[start of Records to use]

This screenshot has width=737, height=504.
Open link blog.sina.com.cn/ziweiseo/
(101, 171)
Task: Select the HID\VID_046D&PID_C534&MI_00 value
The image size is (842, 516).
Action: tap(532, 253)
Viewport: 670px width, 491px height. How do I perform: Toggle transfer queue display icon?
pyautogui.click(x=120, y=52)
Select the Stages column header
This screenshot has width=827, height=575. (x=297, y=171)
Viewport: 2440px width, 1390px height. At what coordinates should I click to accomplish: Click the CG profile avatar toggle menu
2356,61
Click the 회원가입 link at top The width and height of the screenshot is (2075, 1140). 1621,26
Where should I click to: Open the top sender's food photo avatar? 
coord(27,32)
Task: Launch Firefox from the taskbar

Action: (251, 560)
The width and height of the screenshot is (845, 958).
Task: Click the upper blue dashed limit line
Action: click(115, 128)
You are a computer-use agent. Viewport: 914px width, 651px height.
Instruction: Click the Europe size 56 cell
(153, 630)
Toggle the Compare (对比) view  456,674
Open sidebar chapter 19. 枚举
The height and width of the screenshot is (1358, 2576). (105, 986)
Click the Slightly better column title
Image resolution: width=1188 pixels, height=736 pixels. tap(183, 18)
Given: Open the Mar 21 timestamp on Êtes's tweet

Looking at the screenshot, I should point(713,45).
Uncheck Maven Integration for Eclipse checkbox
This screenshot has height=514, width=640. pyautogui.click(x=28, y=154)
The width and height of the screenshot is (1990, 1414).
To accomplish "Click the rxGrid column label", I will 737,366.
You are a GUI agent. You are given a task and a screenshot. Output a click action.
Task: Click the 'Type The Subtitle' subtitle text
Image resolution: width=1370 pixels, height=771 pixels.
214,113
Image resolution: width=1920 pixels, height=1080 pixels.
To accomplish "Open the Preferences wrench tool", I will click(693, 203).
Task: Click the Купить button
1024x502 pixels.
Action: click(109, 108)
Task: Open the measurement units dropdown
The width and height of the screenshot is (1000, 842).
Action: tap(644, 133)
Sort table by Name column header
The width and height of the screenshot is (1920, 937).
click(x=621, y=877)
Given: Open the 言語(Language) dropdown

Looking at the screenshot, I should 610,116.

[end of Records to use]

*Written task:* Reproduce the listing above in full, replacing "Viewport" with "Window size" and changing nothing else.

*Exercise result:*
This screenshot has width=737, height=504.
Open link blog.sina.com.cn/ziweiseo/
(101, 171)
Task: Select the HID\VID_046D&PID_C534&MI_00 value
The image size is (842, 516).
Action: tap(532, 253)
Window size: 670px width, 491px height. How do I perform: Toggle transfer queue display icon?
pyautogui.click(x=120, y=52)
Select the Stages column header
This screenshot has width=827, height=575. (x=297, y=171)
Window size: 2440px width, 1390px height. At what coordinates should I click to accomplish: Click the CG profile avatar toggle menu
2356,61
Click the 회원가입 link at top The width and height of the screenshot is (2075, 1140). 1621,26
Where should I click to: Open the top sender's food photo avatar? 
coord(27,32)
Task: Launch Firefox from the taskbar

Action: (251, 560)
The width and height of the screenshot is (845, 958).
Task: Click the upper blue dashed limit line
Action: click(115, 128)
You are a computer-use agent. Window size: 914px width, 651px height.
Instruction: Click the Europe size 56 cell
(153, 630)
Toggle the Compare (对比) view  456,674
Open sidebar chapter 19. 枚举
The height and width of the screenshot is (1358, 2576). (105, 986)
Click the Slightly better column title
Image resolution: width=1188 pixels, height=736 pixels. tap(183, 18)
Given: Open the Mar 21 timestamp on Êtes's tweet

Looking at the screenshot, I should point(713,45).
Uncheck Maven Integration for Eclipse checkbox
This screenshot has height=514, width=640. pyautogui.click(x=28, y=154)
The width and height of the screenshot is (1990, 1414).
To accomplish "Click the rxGrid column label", I will 737,366.
You are a GUI agent. You are given a task and a screenshot. Output a click action.
Task: Click the 'Type The Subtitle' subtitle text
Image resolution: width=1370 pixels, height=771 pixels.
214,113
Image resolution: width=1920 pixels, height=1080 pixels.
To accomplish "Open the Preferences wrench tool", I will click(693, 203).
Task: Click the Купить button
1024x502 pixels.
Action: click(109, 108)
Task: Open the measurement units dropdown
The width and height of the screenshot is (1000, 842).
Action: tap(644, 133)
Sort table by Name column header
The width and height of the screenshot is (1920, 937).
click(x=621, y=877)
Given: Open the 言語(Language) dropdown

Looking at the screenshot, I should 610,116.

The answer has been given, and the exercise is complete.